BRIEF DESCRIPTION OF DRAWINGS
[0010] Referring now to the drawings wherein like elements are
numbered alike in the several FIGURES:
[0011] FIG. 1 is a block diagram depicting an illustrative network
for which bandwidth capacity management is to be performed.
[0012] FIG. 2 is a block diagram depicting an illustrative traffic
flow for the network of FIG. 1.
[0013] FIG. 3 is a flowchart setting forth illustrative methods for
managing the bandwidth capacity of a network.
[0014] FIG. 4 is a block diagram showing an illustrative
communications network on which the procedure of FIG. 3 may be
performed.
[0015] FIG. 5 is a first illustrative network topology matrix which
may be used to facilitate performance of the procedure of FIG.
3.
[0016] FIG. 6 is an illustrative network demand matrix which may be
used to facilitate performance of the procedure of FIG. 3.
[0017] FIG. 7 is a first illustrative path selection matrix which
may be populated using the procedure of FIG. 3.
[0018] FIG. 8 is an illustrative path cost matrix which may be
populated using the procedure of FIG. 3.
[0019] FIG. 9 is a first illustrative network link demand matrix
which may be populated using the procedure of FIG. 3.
[0020] FIG. 10 is a second illustrative network topology matrix
which may be used to facilitate performance of the procedure of
FIG. 3.
[0021] FIG. 11 is a second illustrative path selection matrix which
may be populated using the procedure of FIG. 3.
[0022] FIG. 12 is a second illustrative network link demand matrix
which may be populated using the procedure of FIG. 3.

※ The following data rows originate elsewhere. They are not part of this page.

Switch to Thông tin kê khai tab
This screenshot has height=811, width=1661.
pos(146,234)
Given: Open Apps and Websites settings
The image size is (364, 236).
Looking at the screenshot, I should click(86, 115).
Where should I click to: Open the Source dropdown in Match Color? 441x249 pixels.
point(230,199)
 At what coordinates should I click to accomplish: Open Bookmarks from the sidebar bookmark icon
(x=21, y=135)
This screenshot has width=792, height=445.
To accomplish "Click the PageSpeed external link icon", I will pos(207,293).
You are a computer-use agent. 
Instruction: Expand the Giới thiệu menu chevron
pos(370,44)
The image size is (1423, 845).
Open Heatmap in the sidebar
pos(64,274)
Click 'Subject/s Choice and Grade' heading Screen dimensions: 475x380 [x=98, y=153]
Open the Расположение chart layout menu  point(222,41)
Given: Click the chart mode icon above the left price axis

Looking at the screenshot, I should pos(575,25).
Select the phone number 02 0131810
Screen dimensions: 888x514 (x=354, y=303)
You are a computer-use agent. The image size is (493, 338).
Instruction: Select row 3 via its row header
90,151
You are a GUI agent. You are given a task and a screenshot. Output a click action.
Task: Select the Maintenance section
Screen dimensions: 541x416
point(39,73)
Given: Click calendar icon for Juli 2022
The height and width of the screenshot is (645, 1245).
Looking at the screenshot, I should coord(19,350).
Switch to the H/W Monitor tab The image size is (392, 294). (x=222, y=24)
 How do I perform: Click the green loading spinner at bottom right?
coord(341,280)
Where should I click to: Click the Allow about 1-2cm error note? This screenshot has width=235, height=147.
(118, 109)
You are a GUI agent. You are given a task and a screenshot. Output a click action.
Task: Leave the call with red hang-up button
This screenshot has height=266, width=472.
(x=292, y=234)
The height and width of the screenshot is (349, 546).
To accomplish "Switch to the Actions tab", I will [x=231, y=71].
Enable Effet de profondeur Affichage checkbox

[0023] FIG. 13 is an illustrative sample utilization graph showing
bandwidth utilization as a function of time for the communications
network of FIG. 4.
[0024] The detailed description explains exemplary embodiments of
the invention, together with advantages and features, by way of
example with reference to the drawings.
DETAILED DESCRIPTION OF EXEMPLARY EMBODIMENTS
[0025] FIG. 1 is an architectural block diagram setting forth an
illustrative network 100 for which bandwidth capacity management is
to be performed. Network 100 includes a plurality of interconnected
routers 110-116, 120-127 and 130-132 organized into a core layer
102, a distribution layer 103, and an edge layer 104. Network 100
may, but need not, be capable of implementing Multi-Protocol Label
Switching (MPLS). Edge layer 104 includes routers 110-116,
distribution layer 103 includes routers 120-127, and core layer 102
includes routers 130-132. Routers 110-116, 120-127 and 130-132 may
be implemented using any device that is capable of forwarding
traffic from one point to another. This traffic may take the form
of one or more packets. The router to router interconnections of
FIG. 1 are shown for illustrative purposes only, as not all of
these connections are required, and connections in addition to
those shown in FIG. 1 may be provided. Moreover, one or more of
core layer 102, distribution layer 103, or edge layer 104 may
include a lesser or greater number of routers than shown in FIG. 1.
Illustratively, routers 110-116 may include customer edge (CE)
routers, provider edge (PE) routers, or various combinations
thereof. By way of example, routers 120-127 and 130-132 may include
provider (P) routers.
[0026] Illustratively, routers 110-116, 120-127 and 130-132 each
represent a node of network 100. Routers 110-116, 120-127 and
130-132 are programmed to route traffic based on one or more
routing protocols. More specifically, a cost parameter is assigned
to each of a plurality of router to router paths in network 100.
Traffic is routed from a source router to a destination router by
comparing the relative cost of routing the traffic along each of a
plurality of alternate paths from the source router to the
destination router and then routing the traffic along the lowest
cost path. For example, assume that the source router is router 112
and the destination router is router 114. A first possible path
includes routers 121, 130, 132 and 125, whereas a second possible
path includes routers 121, 130, 132 and 126.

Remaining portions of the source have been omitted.